20210224 – A short history of 207 Field Hospital, by Colonel (retd) David Vassallo L/RAMC

1

207 (Manchester) Field Hospital

(The Manchester Medics)

Introduction

The members of 207 (Manchester) Field Hospital carry on a proud tradition of volunteer medics dating back

to 1885. The hospital’s nickname, the Manchester Medics, though apt, is also misleading, as while some of

its personnel come from there, many have been recruited from the towns and villages of Lancashire and

more lately Cheshire. The Regimental HQ is at Sir William Coates House, Kings Road, in Old Trafford,

Manchester. Its component sub-units are ‘A’ Squadron at Ashton and Stockport, ‘B’ Squadron at Blackburn,

‘C’ Squadron at Kings Road, and ‘G’ Squadron at the Castle Armoury, Bury.

‘What unites them is a building on Kings Road, Old Trafford, Manchester.

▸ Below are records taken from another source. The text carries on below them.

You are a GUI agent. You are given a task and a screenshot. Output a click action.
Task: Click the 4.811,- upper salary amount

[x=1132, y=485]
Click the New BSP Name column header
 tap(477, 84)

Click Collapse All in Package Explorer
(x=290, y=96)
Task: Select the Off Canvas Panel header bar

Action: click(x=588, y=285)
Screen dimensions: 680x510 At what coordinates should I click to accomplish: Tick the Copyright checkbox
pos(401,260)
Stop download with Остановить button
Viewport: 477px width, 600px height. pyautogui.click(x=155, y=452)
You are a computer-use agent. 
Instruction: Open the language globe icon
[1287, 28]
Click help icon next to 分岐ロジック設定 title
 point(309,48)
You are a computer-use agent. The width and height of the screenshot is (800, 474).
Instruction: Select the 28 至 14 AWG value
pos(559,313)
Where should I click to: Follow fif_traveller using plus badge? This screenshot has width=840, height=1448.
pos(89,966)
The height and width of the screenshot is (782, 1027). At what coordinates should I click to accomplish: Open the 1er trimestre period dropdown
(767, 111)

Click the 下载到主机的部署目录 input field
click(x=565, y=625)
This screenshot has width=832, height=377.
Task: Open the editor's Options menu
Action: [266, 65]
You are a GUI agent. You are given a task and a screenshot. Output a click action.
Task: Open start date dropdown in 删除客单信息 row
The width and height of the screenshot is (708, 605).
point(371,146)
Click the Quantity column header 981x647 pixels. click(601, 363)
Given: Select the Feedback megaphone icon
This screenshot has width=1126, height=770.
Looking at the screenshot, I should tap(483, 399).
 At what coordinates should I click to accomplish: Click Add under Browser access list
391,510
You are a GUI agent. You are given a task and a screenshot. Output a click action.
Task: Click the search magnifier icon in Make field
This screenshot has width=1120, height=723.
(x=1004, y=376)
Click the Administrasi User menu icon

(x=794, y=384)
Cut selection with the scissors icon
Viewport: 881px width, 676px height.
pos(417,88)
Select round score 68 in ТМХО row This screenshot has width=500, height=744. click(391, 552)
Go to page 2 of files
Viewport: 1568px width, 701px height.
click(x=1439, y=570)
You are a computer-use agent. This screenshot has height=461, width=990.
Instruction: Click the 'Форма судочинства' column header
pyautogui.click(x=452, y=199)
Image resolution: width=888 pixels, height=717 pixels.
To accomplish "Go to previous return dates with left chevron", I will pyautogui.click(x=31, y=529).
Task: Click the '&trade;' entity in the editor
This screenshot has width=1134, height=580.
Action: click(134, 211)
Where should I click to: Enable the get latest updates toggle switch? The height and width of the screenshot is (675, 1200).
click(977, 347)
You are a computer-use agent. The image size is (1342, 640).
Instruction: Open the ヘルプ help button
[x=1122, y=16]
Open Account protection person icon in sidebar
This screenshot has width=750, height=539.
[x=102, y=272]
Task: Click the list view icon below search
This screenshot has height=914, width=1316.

This HQ, this depot and recruiting

centre has remained a permanent feature that unites all the participants in this collective history.’1

The unit crest - The ‘Manchester’ Eagle

The Eagle was approved as a new heraldic emblem for the City of Manchester in 1958. Permission was

granted in 1959 to members of 7th (Manchester) General Hospital RAMC TA to wear the Eagle on their

service / No 2 dress, and this tradition was carried on by members of 207 (Manchester) Field Hospital until

relatively recently.

1 Quoted from: Eric Hunter and Lesley Oldham, The Manchester Medics (Macclesfield, APP Publishing: 2015).

I would like to acknowledge here my gratitude to Lesley Oldham for her assistance during my research into the history of 207 Field Hospital. Much of the information in this short history is derived from this published history. I would also like to acknowledge here the kind permission of the Commanding Officer for me to photograph unit memorabilia during my visit in July 2015. The best such photographs are included herein.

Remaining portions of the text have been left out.